Na data aprazada voltou às suas atividades e gostou do que viu. Porém notou que ao final da tarde, todos os dias, no parapeito de sua janela surgiam três passarinhos que, como espreitando para dentro do consultório, rapidamente fugiam quando ela se aproximava deles. Foi então que lembrou de haver tido sido informada de que, quando da retirada do velho aparelho, havia um ninho de pássaros contendo estes três ovos. Assim, pensou, estariam eles a procura do ninho perdido?
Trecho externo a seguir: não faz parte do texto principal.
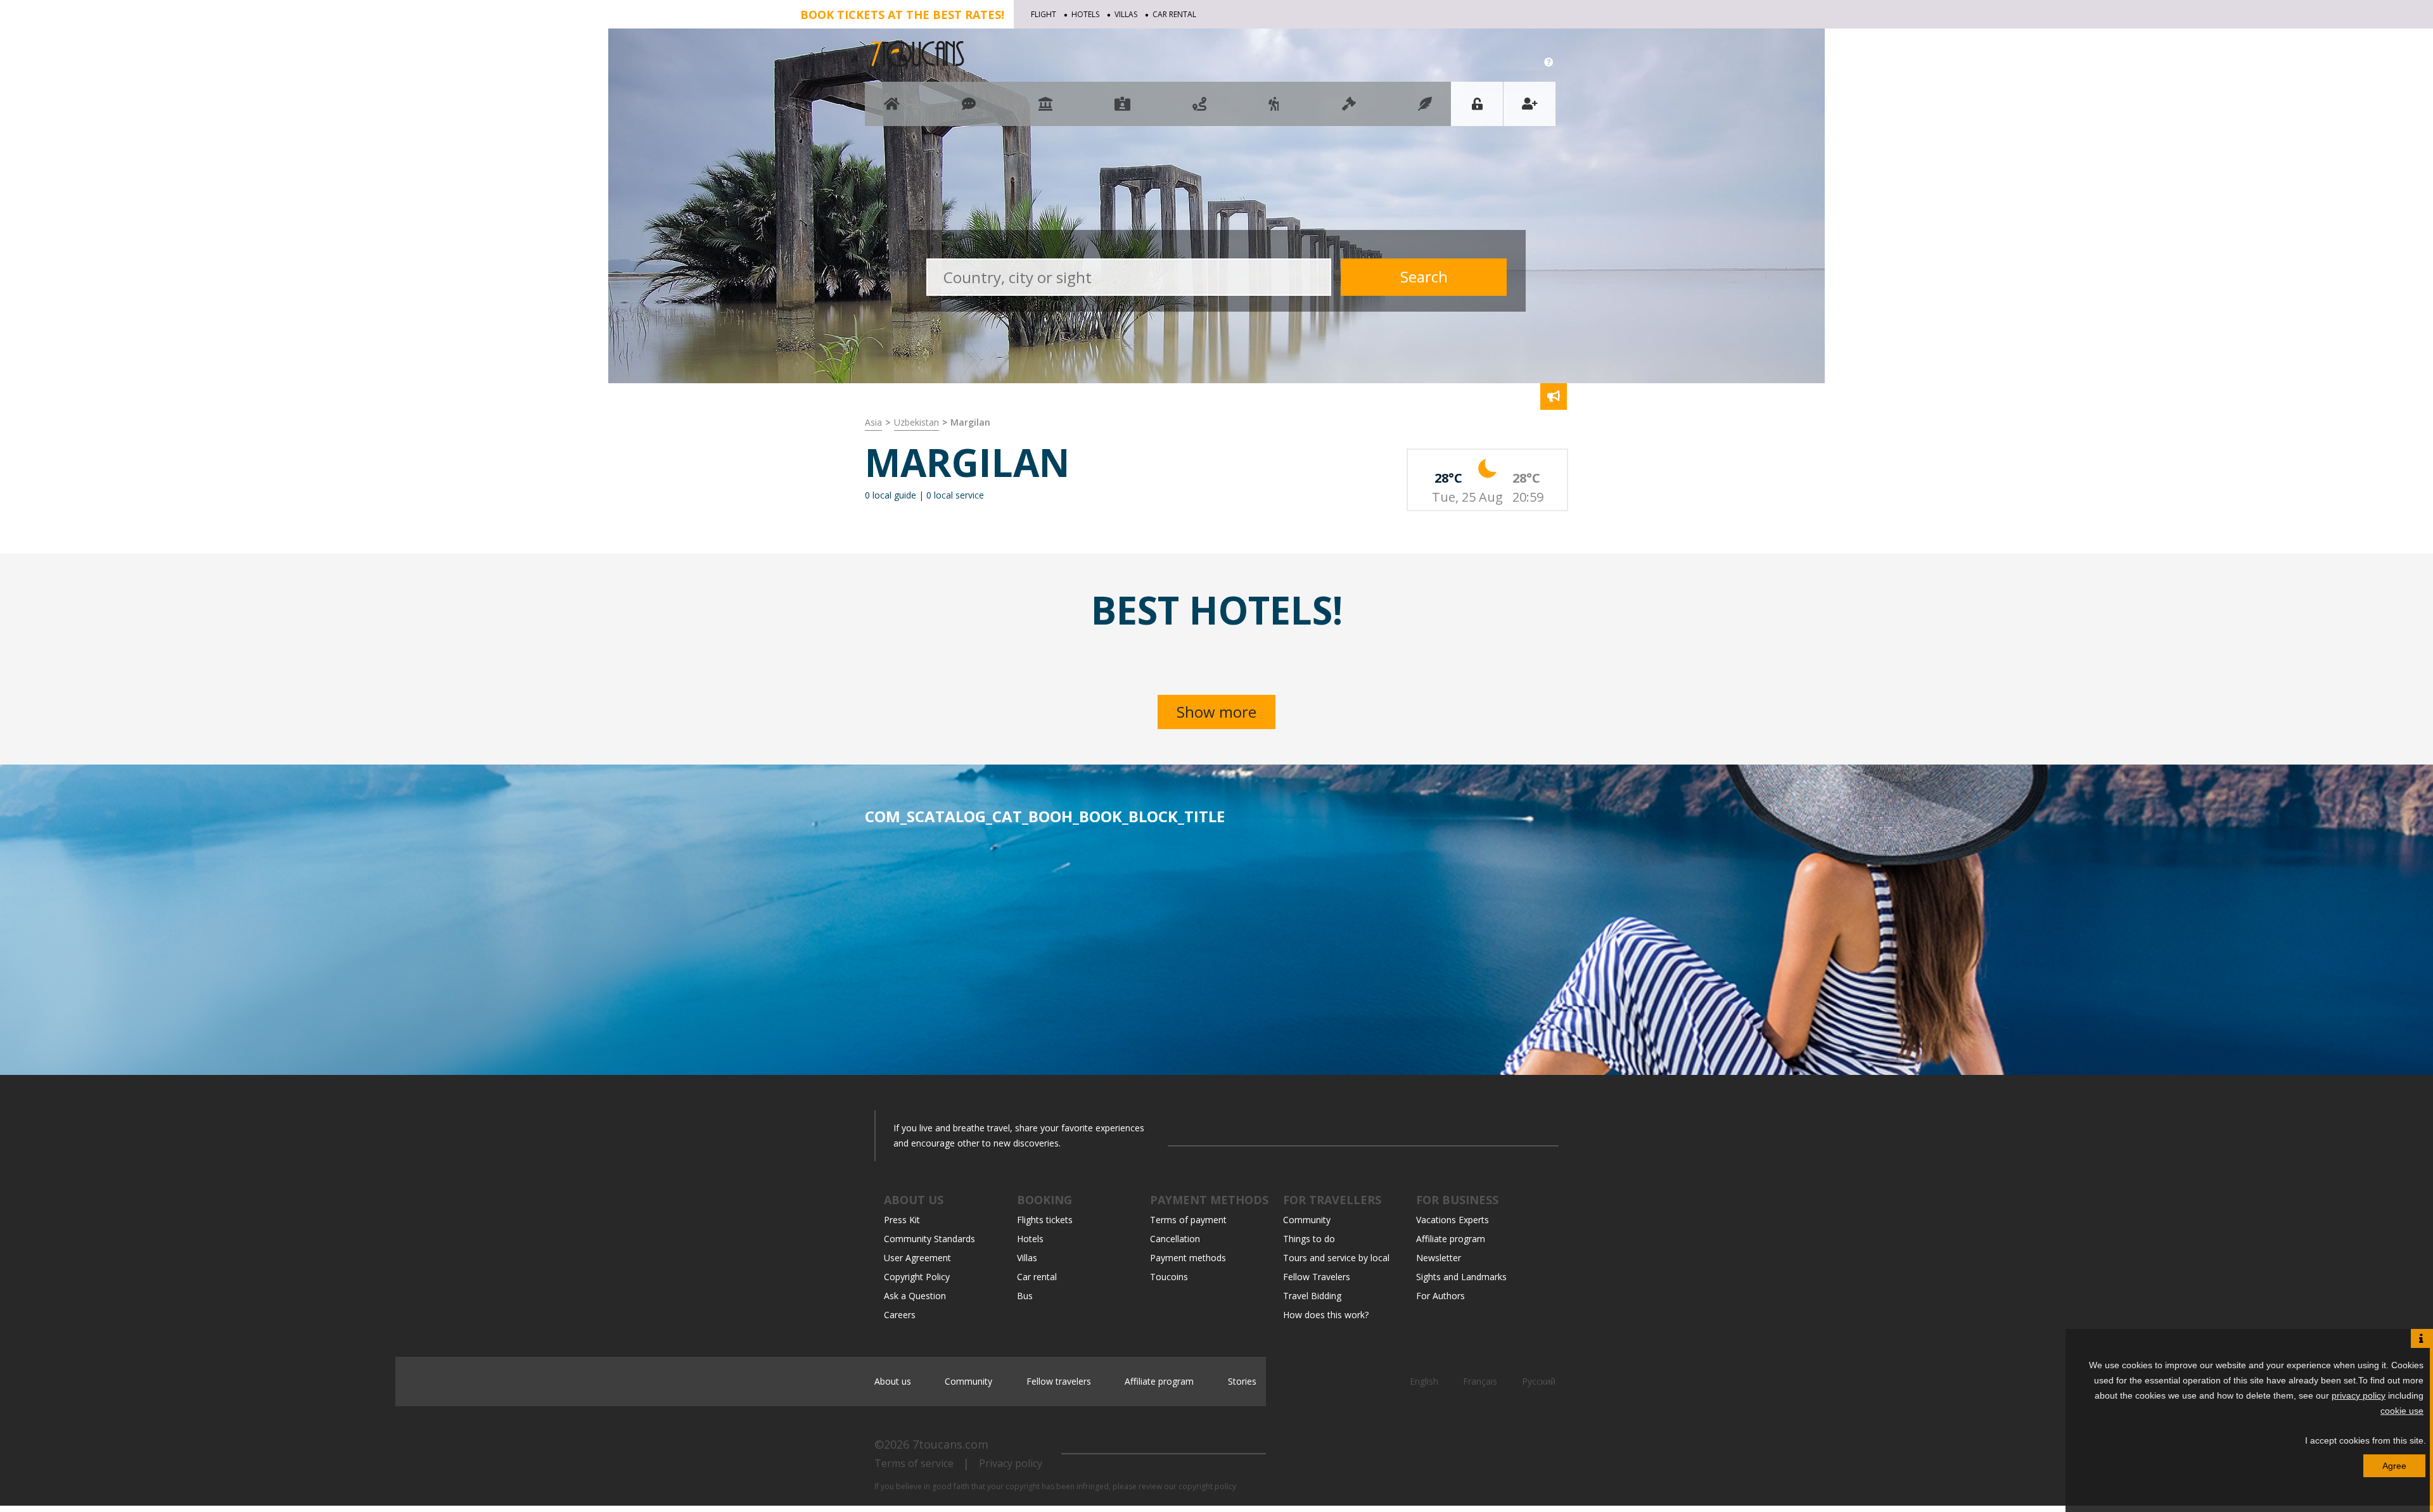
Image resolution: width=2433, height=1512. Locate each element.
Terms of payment (1188, 1220)
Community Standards (929, 1239)
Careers (900, 1315)
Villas (1125, 14)
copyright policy (1207, 1486)
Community (1307, 1220)
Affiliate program (1450, 1239)
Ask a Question (915, 1296)
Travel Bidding (1312, 1296)
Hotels (1085, 14)
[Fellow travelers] (1274, 110)
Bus (1025, 1296)
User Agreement (917, 1258)
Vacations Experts (1452, 1220)
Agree (2394, 1466)
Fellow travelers (1058, 1381)
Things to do (1309, 1239)
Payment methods (1188, 1258)
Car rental (1174, 14)
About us (892, 1381)
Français (1481, 1381)
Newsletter (1438, 1258)
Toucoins (1169, 1277)
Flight (1043, 14)
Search (1424, 276)
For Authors (1440, 1296)
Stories (1242, 1381)
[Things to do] (1045, 110)
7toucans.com (950, 1444)
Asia (873, 422)
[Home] (891, 110)
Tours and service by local (1336, 1258)
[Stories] (1424, 110)
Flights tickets (1045, 1220)
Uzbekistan (916, 422)
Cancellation (1175, 1239)
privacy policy (2358, 1395)
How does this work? (1326, 1315)
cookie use (2401, 1411)
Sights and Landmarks (1461, 1277)
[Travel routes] (1199, 110)
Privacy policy (1010, 1463)
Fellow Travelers (1316, 1277)
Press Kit (902, 1220)
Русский (1538, 1381)
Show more (1216, 711)
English (1425, 1381)
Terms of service (914, 1463)
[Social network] (968, 110)
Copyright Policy (917, 1277)
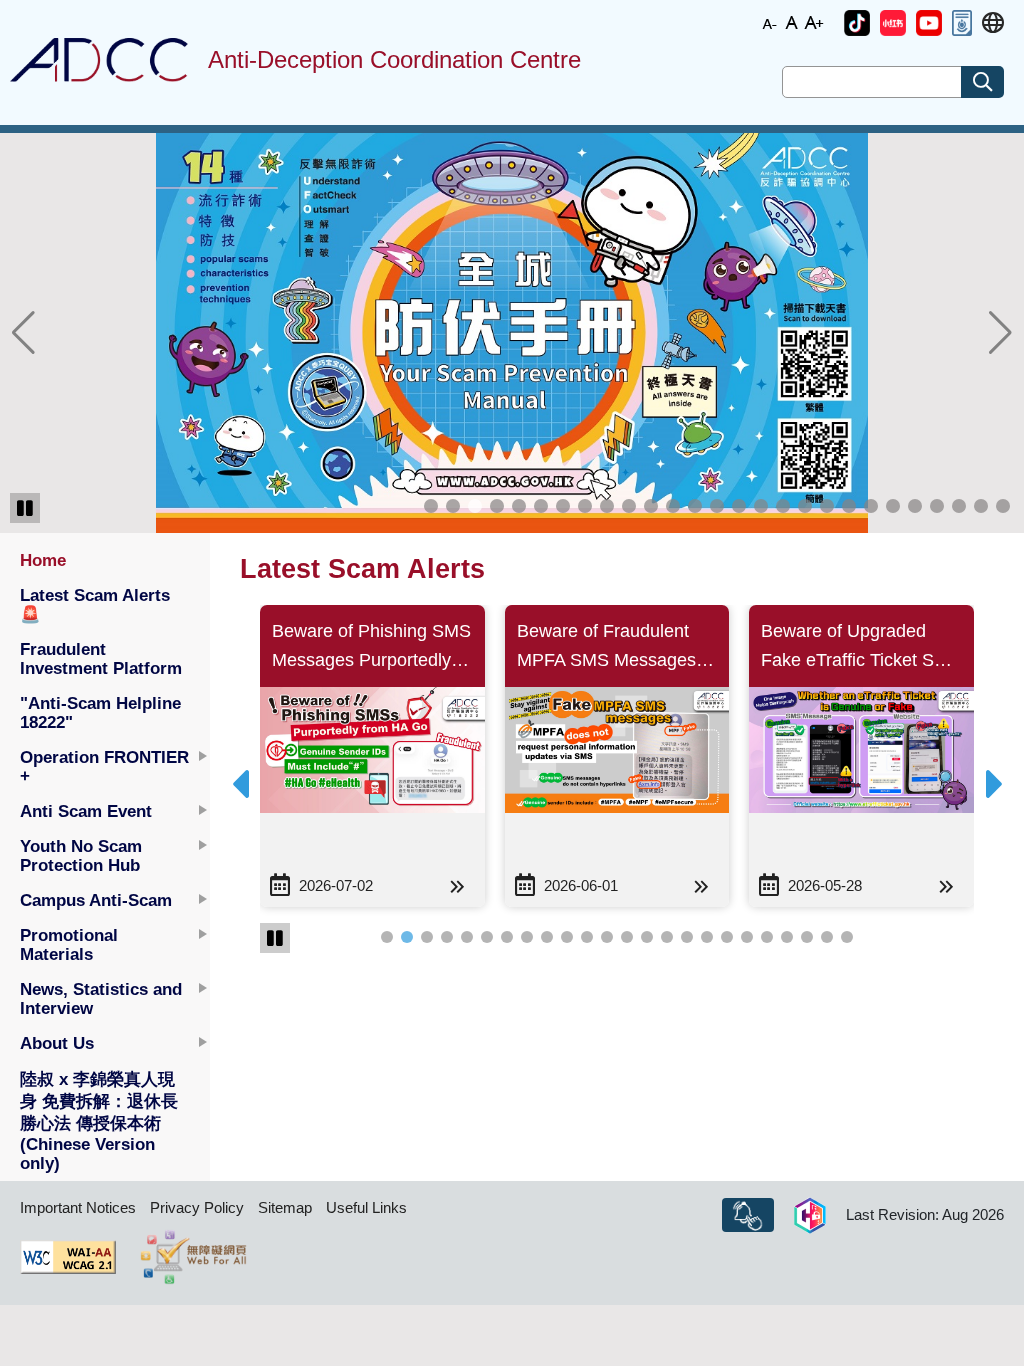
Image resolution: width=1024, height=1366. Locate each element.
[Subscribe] (748, 1215)
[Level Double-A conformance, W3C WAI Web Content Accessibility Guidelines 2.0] (68, 1257)
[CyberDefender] (810, 1215)
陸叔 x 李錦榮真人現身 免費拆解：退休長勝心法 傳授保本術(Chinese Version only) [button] (99, 1121)
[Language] (993, 23)
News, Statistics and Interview (101, 998)
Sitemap (285, 1207)
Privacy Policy (197, 1207)
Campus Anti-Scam (96, 900)
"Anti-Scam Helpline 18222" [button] (100, 712)
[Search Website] (982, 82)
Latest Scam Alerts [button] (95, 604)
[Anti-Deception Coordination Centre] (99, 60)
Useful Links (366, 1207)
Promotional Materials (69, 944)
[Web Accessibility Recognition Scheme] (193, 1257)
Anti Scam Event (86, 811)
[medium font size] (792, 21)
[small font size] (770, 21)
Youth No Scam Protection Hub (81, 855)
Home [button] (43, 560)
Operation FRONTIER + (104, 766)
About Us (57, 1043)
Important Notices (78, 1207)
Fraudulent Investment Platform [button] (101, 658)
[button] (857, 23)
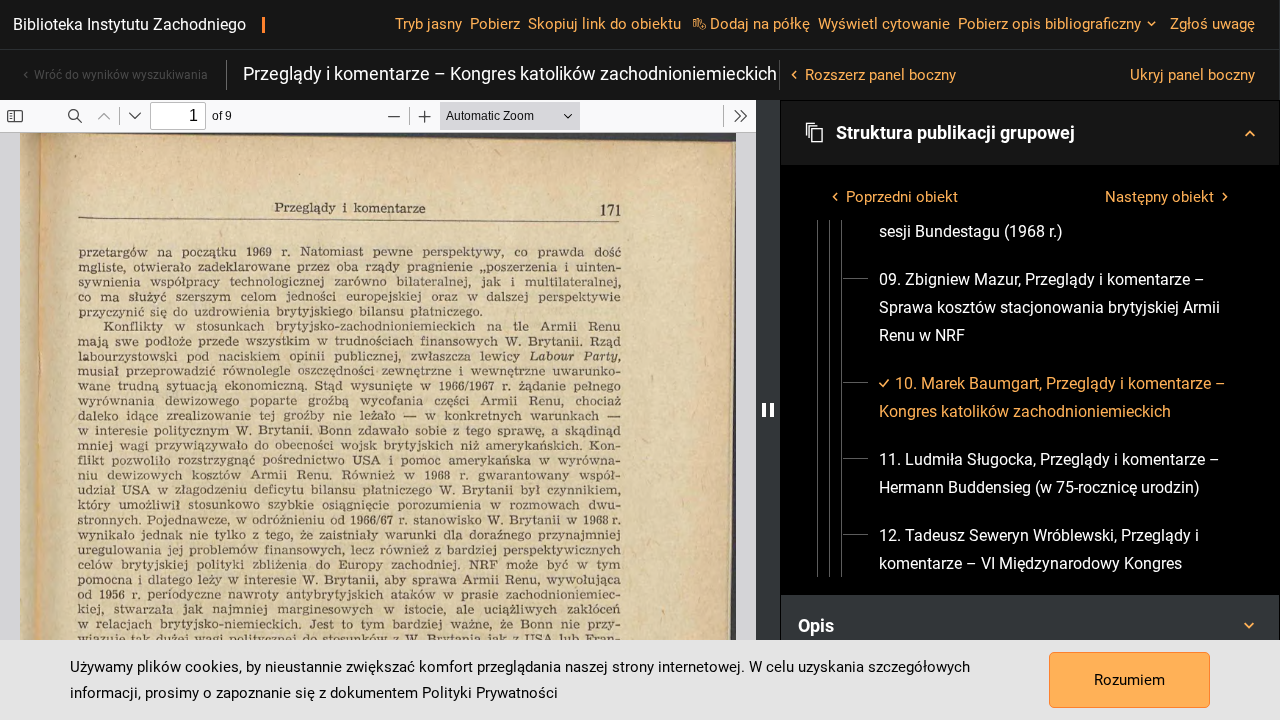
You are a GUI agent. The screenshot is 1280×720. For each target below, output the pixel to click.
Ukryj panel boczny (1192, 75)
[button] (1030, 133)
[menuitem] (1054, 308)
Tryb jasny (428, 24)
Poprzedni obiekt (902, 197)
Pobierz (495, 24)
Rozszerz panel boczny (880, 75)
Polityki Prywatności (490, 693)
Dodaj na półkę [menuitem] (760, 24)
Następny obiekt (1159, 197)
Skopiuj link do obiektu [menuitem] (604, 24)
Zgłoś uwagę (1212, 24)
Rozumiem (1129, 680)
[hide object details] (768, 410)
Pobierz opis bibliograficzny (1049, 24)
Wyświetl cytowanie (884, 24)
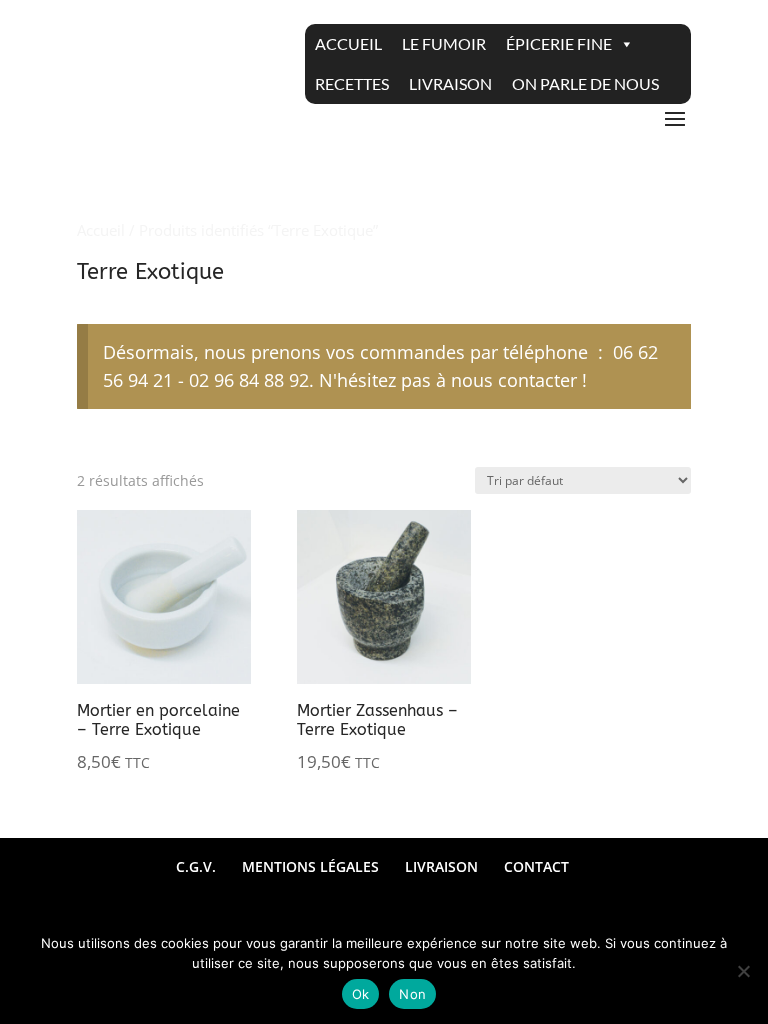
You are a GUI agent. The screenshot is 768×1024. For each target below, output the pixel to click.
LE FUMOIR (444, 43)
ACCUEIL (348, 43)
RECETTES (352, 83)
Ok (361, 994)
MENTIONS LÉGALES (310, 866)
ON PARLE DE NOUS (585, 83)
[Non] (743, 971)
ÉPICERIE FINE (559, 43)
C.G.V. (196, 866)
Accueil (101, 230)
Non (412, 994)
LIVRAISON (450, 83)
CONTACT (536, 866)
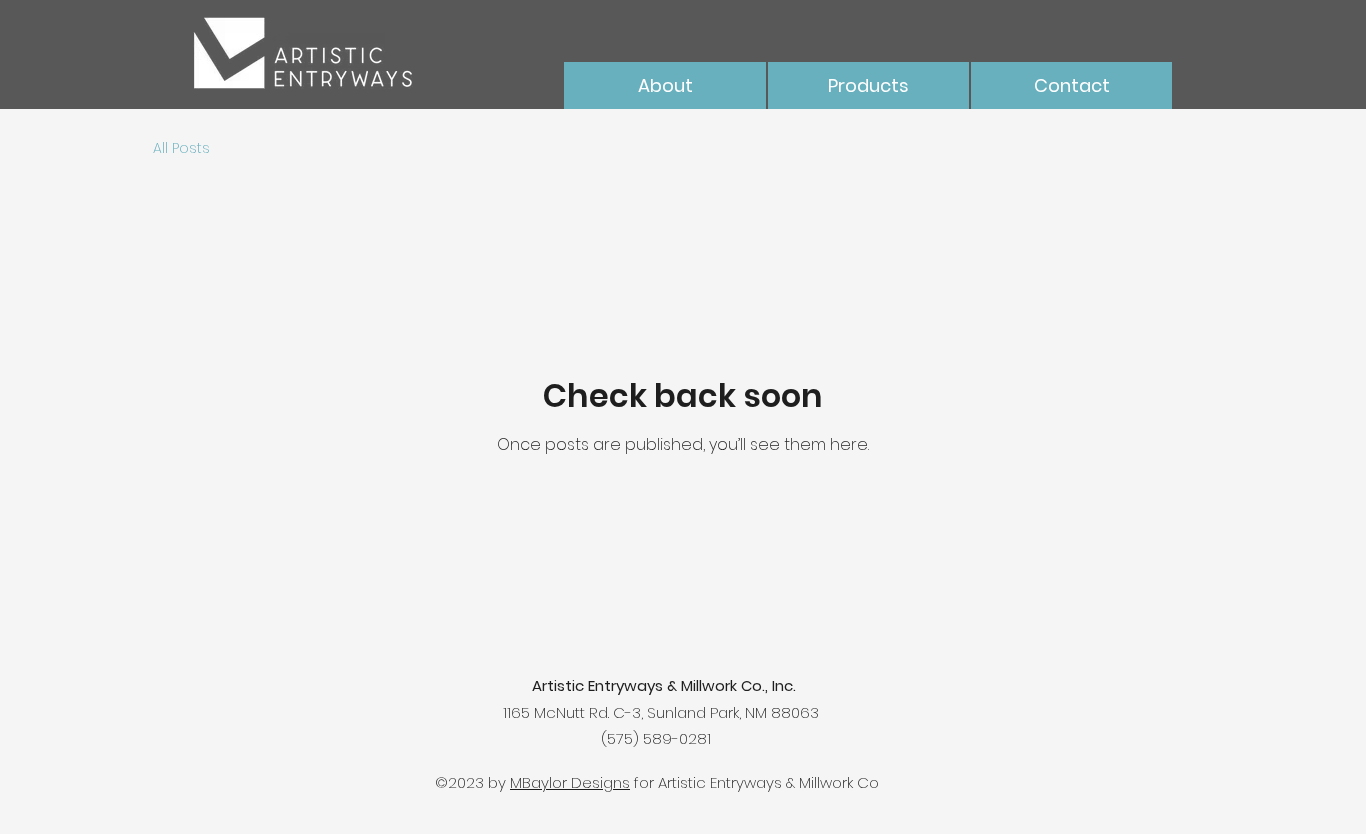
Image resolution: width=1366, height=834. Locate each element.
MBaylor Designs (570, 782)
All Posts (181, 148)
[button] (868, 85)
  Num dia em que estava particularmente alegre, pois mais um neto havia chegado à sua família – e a chegada de um neto representa a vida que se pereniza por meio de nossos descendentes- percebeu, como sempre ao final da tarde, que os três passarinhos estavam no parapeito da sua janela. Foi então que ela notou que eles não mais piavam. Tristeza profunda pensou, a ponto de calarem seu canto? E, de repente, afloraram do mais profundo de seu inconsciente sentimentos confusos, uma mistura de culpa, dor e arrependimento. Teria ela sido a causa do que para ela pareceu ser uma tragédia?
Rapidamente lágrimas furtivas rolaram na sua face e ela se prostrou diante da imagem da Santa de sua devoção, imagem que há muitos anos a acompanhava. Baixinho orou e pediu perdão a Deus.
Na tarde seguinte e em muitas outras que se sucederam ela não mais os viu em sua janela.
Aos poucos ela, então, compreendeu sua mensagem.